### [What needs to be done]
Lines below that include "bottom" are the answer; copy each one.

[Saved data entries]
◇ ◇ ◇ ◇ ◇ ◇ ◇
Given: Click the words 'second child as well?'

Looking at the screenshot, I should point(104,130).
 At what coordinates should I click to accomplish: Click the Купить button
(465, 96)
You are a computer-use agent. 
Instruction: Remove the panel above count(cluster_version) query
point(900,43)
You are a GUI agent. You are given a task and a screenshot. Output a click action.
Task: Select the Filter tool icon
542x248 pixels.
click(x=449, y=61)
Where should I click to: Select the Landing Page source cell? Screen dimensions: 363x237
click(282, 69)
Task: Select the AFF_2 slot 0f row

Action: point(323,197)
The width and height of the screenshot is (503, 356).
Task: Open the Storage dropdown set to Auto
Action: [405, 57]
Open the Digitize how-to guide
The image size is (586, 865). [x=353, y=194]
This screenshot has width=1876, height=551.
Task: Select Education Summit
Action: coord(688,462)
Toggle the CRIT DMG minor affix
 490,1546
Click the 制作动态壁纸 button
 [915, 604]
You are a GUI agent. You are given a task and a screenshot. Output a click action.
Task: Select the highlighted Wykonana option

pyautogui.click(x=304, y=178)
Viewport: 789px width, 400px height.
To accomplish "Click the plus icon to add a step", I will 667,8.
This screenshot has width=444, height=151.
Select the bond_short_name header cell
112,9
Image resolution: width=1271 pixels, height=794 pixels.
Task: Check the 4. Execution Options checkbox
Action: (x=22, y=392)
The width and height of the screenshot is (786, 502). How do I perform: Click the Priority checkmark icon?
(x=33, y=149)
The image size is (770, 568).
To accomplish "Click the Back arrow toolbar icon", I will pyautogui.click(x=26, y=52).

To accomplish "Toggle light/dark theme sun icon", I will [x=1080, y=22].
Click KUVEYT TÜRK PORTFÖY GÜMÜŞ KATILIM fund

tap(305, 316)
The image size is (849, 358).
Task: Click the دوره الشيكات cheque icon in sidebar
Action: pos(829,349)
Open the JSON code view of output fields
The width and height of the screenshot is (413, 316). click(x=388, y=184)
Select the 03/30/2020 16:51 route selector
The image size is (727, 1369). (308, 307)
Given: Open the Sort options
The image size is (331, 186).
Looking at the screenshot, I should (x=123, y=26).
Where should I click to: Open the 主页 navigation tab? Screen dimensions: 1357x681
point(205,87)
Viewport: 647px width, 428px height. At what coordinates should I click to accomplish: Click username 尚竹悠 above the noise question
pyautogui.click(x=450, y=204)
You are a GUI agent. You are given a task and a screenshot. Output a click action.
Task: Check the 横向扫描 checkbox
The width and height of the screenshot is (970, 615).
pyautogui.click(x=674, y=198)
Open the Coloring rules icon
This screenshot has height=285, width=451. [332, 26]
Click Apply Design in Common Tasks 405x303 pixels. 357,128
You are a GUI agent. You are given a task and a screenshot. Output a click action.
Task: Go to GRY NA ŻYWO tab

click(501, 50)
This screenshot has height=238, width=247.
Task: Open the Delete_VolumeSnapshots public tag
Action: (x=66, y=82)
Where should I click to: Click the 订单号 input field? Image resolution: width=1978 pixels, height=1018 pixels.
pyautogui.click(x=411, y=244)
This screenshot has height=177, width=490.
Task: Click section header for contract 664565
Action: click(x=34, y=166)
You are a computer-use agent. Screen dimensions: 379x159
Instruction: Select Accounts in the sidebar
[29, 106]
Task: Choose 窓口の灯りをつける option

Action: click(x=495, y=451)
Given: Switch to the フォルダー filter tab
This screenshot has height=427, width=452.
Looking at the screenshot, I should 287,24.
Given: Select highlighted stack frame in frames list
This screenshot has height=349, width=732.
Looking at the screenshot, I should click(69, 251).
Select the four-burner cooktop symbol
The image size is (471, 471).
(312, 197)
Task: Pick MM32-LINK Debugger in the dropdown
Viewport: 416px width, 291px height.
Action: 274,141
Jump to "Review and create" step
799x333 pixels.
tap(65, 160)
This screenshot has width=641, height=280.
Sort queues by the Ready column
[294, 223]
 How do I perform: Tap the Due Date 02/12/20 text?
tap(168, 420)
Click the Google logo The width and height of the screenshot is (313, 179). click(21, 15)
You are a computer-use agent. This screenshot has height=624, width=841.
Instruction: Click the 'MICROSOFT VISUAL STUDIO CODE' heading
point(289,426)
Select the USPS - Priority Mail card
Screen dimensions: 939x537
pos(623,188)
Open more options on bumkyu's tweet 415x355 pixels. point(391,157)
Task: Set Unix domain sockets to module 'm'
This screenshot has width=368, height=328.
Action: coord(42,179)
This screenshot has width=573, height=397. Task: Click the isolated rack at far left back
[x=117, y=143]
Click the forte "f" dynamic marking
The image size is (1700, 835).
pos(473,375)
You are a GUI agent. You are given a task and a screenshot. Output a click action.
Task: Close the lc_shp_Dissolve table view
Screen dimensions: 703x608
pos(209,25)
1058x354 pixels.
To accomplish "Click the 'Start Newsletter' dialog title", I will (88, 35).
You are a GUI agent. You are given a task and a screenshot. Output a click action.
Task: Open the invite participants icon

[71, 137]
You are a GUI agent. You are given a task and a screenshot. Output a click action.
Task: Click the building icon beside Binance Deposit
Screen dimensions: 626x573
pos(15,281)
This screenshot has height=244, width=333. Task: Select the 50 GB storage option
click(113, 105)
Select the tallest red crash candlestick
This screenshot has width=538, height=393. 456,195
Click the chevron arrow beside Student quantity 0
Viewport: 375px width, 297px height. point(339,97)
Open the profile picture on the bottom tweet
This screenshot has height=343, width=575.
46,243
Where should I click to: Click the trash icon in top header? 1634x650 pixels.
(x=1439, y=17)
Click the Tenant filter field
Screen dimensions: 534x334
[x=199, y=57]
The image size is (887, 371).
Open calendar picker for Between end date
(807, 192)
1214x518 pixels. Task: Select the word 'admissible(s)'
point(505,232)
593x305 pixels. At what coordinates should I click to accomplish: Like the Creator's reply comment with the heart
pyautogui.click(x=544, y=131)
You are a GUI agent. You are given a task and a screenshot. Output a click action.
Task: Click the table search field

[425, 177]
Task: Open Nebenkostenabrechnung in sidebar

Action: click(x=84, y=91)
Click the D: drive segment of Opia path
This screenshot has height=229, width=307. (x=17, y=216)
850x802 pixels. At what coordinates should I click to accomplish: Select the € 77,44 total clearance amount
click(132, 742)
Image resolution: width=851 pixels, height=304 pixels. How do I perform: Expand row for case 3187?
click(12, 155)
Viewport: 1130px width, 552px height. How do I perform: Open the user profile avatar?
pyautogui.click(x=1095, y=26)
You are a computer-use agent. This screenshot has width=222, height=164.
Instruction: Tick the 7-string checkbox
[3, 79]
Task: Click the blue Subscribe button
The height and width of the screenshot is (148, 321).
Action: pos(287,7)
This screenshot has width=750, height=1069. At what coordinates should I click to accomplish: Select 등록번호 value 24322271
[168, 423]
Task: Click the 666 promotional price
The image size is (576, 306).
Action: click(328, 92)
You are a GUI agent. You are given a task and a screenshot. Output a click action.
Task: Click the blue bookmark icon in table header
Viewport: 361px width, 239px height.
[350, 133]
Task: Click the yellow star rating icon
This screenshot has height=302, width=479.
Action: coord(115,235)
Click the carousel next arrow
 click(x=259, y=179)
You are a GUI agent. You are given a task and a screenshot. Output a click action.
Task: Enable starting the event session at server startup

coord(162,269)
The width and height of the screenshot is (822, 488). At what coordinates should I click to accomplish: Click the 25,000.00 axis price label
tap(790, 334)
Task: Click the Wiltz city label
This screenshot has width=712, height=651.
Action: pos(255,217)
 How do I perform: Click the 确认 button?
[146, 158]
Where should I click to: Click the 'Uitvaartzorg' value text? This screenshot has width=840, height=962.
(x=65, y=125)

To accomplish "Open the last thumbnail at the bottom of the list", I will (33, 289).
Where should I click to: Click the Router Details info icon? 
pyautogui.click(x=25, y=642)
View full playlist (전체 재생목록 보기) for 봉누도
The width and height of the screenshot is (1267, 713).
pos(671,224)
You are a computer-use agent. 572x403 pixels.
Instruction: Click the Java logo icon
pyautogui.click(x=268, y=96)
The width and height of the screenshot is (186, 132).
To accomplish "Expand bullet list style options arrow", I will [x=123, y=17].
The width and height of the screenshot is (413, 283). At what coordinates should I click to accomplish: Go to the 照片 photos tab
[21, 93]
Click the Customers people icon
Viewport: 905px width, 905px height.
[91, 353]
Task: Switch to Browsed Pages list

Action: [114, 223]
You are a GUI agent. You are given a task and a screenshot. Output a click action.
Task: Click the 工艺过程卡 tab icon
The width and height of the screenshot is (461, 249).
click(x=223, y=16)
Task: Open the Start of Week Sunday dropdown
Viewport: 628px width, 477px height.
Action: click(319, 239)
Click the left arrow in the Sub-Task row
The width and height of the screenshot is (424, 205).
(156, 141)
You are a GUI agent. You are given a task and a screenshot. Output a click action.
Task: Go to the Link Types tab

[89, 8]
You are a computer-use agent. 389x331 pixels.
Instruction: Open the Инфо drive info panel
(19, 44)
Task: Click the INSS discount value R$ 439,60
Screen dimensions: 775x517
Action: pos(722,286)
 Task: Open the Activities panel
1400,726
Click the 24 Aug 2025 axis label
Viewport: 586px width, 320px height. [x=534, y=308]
◇ ◇ ◇ ◇ ◇ ◇ ◇
### [Result of the exercise]
Open the profile picture on the bottom tweet
To accomplish "Open the last thumbnail at the bottom of the list", I will (33, 289).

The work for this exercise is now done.